Hardware RAID5 is the poster child for that. They appear to the host
system as a small number of 'virtual' drives even when they have many
tens of physical drives and the controllers usually have on-board cache
and batteries to either hold the contents in RAM or (better) to power
the array for long enough for the data to be flushed to disk if the
power goes off. Then of course there's also the caches on the disks
themselves - the IDE, SATA or SCSI bus transaction may have completed
but the disk itself may still be caching the data, and if the power goes
off at that point your data is gone.
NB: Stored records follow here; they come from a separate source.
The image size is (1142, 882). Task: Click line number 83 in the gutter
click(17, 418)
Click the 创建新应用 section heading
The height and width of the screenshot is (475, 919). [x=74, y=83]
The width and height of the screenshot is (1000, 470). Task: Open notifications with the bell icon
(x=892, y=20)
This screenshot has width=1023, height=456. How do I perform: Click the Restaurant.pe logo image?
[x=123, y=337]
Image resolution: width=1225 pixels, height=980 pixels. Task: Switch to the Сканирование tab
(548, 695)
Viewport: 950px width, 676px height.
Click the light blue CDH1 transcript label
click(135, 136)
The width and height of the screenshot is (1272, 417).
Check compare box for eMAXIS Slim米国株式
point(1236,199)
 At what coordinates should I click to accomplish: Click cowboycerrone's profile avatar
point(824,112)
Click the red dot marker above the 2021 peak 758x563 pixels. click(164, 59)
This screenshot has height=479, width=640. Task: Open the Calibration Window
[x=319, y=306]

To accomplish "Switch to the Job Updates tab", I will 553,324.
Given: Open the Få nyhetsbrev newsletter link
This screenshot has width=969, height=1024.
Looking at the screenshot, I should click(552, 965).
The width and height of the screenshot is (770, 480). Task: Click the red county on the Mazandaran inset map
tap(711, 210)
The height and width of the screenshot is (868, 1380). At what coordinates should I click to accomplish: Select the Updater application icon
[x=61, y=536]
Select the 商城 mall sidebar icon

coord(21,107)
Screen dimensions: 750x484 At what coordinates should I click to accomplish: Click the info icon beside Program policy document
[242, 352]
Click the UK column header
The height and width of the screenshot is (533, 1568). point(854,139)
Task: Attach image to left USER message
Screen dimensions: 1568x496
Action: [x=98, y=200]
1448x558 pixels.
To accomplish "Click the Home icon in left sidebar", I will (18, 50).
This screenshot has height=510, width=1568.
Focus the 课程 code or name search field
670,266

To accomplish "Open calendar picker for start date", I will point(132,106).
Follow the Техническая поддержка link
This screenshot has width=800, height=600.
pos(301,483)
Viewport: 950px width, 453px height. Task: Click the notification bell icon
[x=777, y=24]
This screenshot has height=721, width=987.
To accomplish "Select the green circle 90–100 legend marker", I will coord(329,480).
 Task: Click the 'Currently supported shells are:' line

Here's a random selection of links
from google explaining the issue in more detail:

http://www.jasonbrome.com/blog/archives/2004/04/03/writecache_enabled.html

http://milek.blogspot.com/2010/12/linux-osync-and-write-barriers.html

http://phoronix.com/forums/showthread.php?36507-Large-HDD-SSD-Linux-2.6.38-File-System-Comparison&p=181904#post181904

http://docs.redhat.com/docs/en-US/Red_Hat_Enterprise_Linux/6/html/Storage_Administration_Guide/writebarrieronoff.html
http://linux.die.net/man/2/sync

> I'm also interested in the steps taken to ensure that the data gets
> physically on the disk, DESPITE all claims of the OS AND the disk of
> having done so, I mean, did it REALLY get to the disk.....

It's possible to ensure that e.g. by disabling the caches on disk drives
(plus lots of other necessary steps) but it nearly always has a
significant performance impact unless specific (and usually expensive)
steps are taken to circumvent it.

There's a pretty good description of how one filesystem (ZFS) handles
this at
http://constantin.glez.de/blog/2010/07/solaris-zfs-synchronous-writes-and-zil-explained.
Note in particular the use of Flash memory (SSDs in effect) to store
the filesystem intent logs - Flash is both fast and doesn't need power
to retain is content, so it is ideal for an intent log.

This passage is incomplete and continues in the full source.